▶ QUESTIONS ON THE MATERIAL
1. Answer these questions from the match report:
(a) What number is Muralitharan posing with on one billboard?
(b) What is the name of the ECB's spin-replicating machine?
(c) How many runs had Bell made, and from how many balls, when he finally crossed with his captain?
2. Reproduce the part of the match report that opens with the words containing "Premature but inevitable." and closes with "negotiating his menace.".
3. Render this sentence from the match report in Spanish: "It all looked so promising after the first hour's play."

▶ STUDY TEXT
Sri Lanka v England, 1st Test, Kandy, 2nd day December 2, 2007

Bell shines amid the gloom

'I was trying to watch [Muralitharan] from the non-striker's end, trying to pick in my own mind what it was he was bowling before I got down there' © AFP

In the 2005 Ashes, word slipped out that England's organisers had booked their open-top bus parade a full week in advance, and the ECB were rightly accused of hubris. Nobody, however, has bothered to level the same charges at the committeemen at the Asgiriya in Kandy. Muttiah Muralitharan's face is everywhere at the moment - on one billboard he's posing with the number 709, on another he's already being congratulated for reclaiming his crown. No-one has doubted his destiny in this match - least of all, it seems, England's batsmen.

England's cricket on the second day was naïve but not unexpected. They squandered a position of undoubted strength, and yet, such was the bug-eyed fervour with which Muralitharan hounded them back to the pavilion, it would be harsh to chastise them too severely for their failings. They tried their best, but their best was found wanting, as it surely will be tomorrow as well. England's tail is as long and brittle as a deep-frozen anaconda, and Murali must be odds on to complete not only his bid for the world record, but his second eight-wicket haul in consecutive Tests against England.

"It's disappointing because we were in a very good position, but that's why Murali is the best in the world," said Ian Bell. He was England's most fluent batsman against the seamers, but unsurprisingly found Murali a completely different proposition. "It's important we go out tomorrow and build some partnerships around Colly [Paul Collingwood]. We've got a chance to get a decent lead and the guys can come out and bowl like they did in the first innings."

It all looked so promising after the first hour's play. Michael Vaughan was entrenched but enduring, absorbing Murali's wiles while Bell watched and learned from the non-striker's end. This was the first time Bell had faced him in the longest form of the game, and it wasn't until he had made 56 from 72 balls that he finally crossed with his captain and went to take guard.

"I was pretty happy to be honest for the skipper to see him off," said Bell. "I was trying to watch from the non-striker's end, trying to pick in my own mind what it was he was bowling before I got down there. It gave me a bit more opportunity to give myself the best chance." Several hours in the nets with Merlin, the ECB's spin-replicating machine, had helped Bell to visualise the moment, but nothing could adequately prepare any of the England players for the trials they were about to face.

Premature but inevitable. Muralitharan's face is adorned across the ground in anticipation of his breaking Shane Warne's record © AFP

Bell's own innings included moments of aggression against Murali - a two-step down the pitch resulted in a chancy swipe over mid-on for four, and his eventual dismissal was a shot of similar intent. But as England had preached beforehand, gameplans are everything when it comes to negotiating his menace.

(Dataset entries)
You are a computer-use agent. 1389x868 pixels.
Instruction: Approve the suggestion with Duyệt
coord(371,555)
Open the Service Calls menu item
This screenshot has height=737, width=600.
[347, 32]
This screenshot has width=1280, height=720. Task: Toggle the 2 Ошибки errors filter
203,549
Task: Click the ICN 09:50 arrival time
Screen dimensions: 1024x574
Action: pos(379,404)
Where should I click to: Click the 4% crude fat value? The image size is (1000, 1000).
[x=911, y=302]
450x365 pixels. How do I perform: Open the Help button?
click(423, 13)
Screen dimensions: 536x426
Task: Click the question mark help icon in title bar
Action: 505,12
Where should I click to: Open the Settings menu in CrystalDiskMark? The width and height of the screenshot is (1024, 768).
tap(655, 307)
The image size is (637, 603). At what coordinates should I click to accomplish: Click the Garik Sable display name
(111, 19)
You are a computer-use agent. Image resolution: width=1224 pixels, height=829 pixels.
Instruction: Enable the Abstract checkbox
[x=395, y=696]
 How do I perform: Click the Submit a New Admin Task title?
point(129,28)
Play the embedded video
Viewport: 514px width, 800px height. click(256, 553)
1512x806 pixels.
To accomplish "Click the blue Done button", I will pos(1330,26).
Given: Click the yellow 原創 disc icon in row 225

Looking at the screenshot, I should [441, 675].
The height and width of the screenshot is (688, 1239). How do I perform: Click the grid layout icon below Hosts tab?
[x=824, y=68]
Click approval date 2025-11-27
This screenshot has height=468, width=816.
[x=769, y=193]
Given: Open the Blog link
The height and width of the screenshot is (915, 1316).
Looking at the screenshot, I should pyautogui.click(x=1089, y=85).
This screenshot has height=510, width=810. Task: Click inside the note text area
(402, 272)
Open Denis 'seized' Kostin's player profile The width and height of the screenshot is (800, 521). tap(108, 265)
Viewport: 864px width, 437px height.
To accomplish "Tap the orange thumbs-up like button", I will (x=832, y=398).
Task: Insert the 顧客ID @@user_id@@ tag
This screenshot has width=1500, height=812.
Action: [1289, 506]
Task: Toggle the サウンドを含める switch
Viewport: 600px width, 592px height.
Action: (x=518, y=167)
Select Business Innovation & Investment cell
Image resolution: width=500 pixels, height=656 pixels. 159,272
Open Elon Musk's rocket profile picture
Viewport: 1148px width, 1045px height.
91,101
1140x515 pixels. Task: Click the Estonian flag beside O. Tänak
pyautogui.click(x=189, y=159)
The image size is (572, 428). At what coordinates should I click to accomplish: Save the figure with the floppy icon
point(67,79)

▶ YOUR RESPONSES
1.
(a) 709
(b) Merlin
(c) 56 runs from 72 balls

2.
Premature but inevitable. Muralitharan's face is adorned across the ground in anticipation of his breaking Shane Warne's record © AFP

Bell's own innings included moments of aggression against Murali - a two-step down the pitch resulted in a chancy swipe over mid-on for four, and his eventual dismissal was a shot of similar intent. But as England had preached beforehand, gameplans are everything when it comes to negotiating his menace.

3. Todo parecía muy prometedor después de la primera hora de juego.